PLAs are collective bargaining agreements with labor organizations that establish the terms and conditions of employment. The difference between PLAs and traditional collective bargaining agreements is that PLAs are used for a specific project or set of projects, presumably because the project involves special circumstances not addressed by existing master labor agreements.
PLAs, per se, are not the issue; it’s how government agencies use them that can be problematic and costly for taxpayers.
When the public agency rather than the contractor negotiates the PLA with the unions, it interferes with the right of employers and workers to reach their own agreements with respect to working conditions and benefits.
For decades the building trades and union contractors, with Associated General Contractors as a facilitator, have hammered out collective bargaining agreements in good faith. There is no need for public agencies to bypass the contractor-union relationship.
Sound Transit’s own review of its PLA usage notes the agency’s steep “learning curve” with regard to negotiating PLAs. Public agencies have little experience negotiating conditions of construction work.
Government-negotiated PLAs invariably drive up the costs of projects. Sound Transit notes that contractors estimate PLA administrative costs increase bids by at least 10 percent. This is consistent with studies that indicate PLAs increase construction costs by 12 to 20 percent. Assuming an increase of just 10 percent, this is $1.2 billion on Sound Transit’s $12 billion link light rail program.

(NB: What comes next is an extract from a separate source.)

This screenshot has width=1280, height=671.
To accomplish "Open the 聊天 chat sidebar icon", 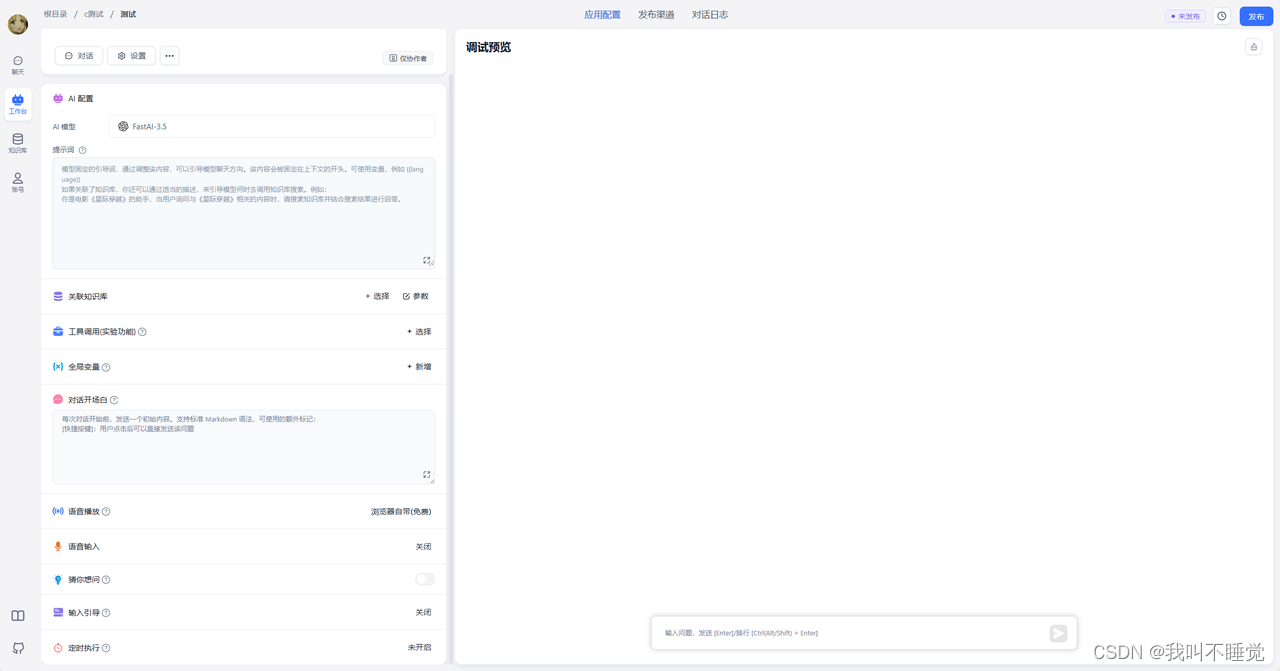I will pos(18,65).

Government-negotiated PLAs are inefficient. A new layer of bureaucracy is created within the public agency in order to carry out the terms of the contracts negotiated by the agency. Plus, a construction firm’s costs are increased because it has to run its company by two sets of rules, one for the PLA it had no part in negotiating, and one for its other projects.

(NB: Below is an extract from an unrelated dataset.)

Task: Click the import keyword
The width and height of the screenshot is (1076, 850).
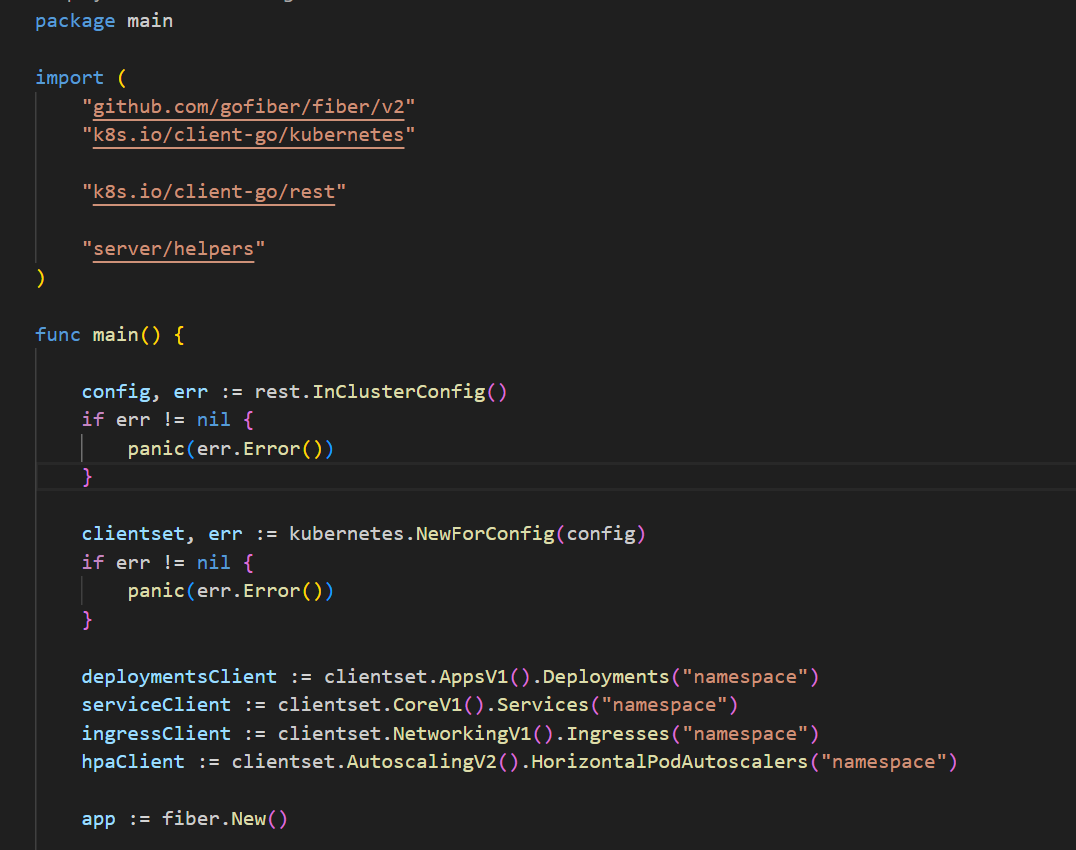Action: 69,78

The PLA and existing labor agreements likely have different rules regarding grievance resolution, wage adjustments, drug testing and more. These differences can be minimized if it the contractors, who already negotiate master labor agreements with the unions, negotiate the PLA.
Many PLAs negotiated by government agencies add costs by reducing competition. Non-union contractors, which include most of the small and women- or minority-owned firms, must comply with union core employee limitations and union work rules contrary to their standard practices. They must pay a union representation fee for each employee. These and other factors make it difficult for those firms to participate.

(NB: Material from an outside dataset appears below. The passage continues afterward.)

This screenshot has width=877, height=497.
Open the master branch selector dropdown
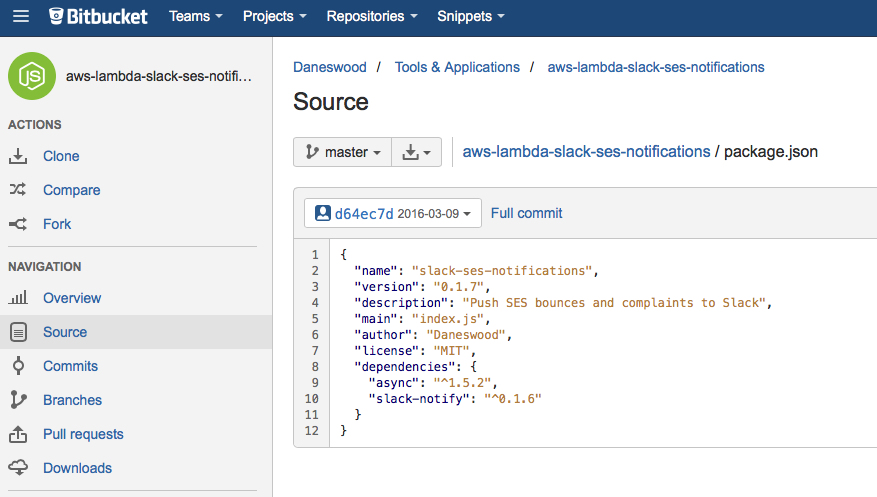342,152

Another way government-mandated PLAs can add costs is indiscriminate use. In the case of Sound Transit, not every Phase 2 project will need a PLA or the same PLA. Sound Transit says it needs a uniform PLA to preserve labor harmony, but there is no reason to think that PLAs are always necessary to achieve that harmony. After all, many Sound Transit projects performed without a PLA were accomplished successfully and without strikes.
Where labor harmony or other issues merit the consideration of a PLA, the public agency should make it a requirement of the selected prime contractor to negotiate an agreement without the discriminatory and competitive restrictions.
The public’s interest in completing construction projects on-time and on-budget can best be met through competitive bidding, use of existing master labor agreements and, when necessary, a judicious use of PLAs that involves contractor-union negotiations to address project-specific needs.
Steve Isenhart is president of the Associated General Contractors of Washington.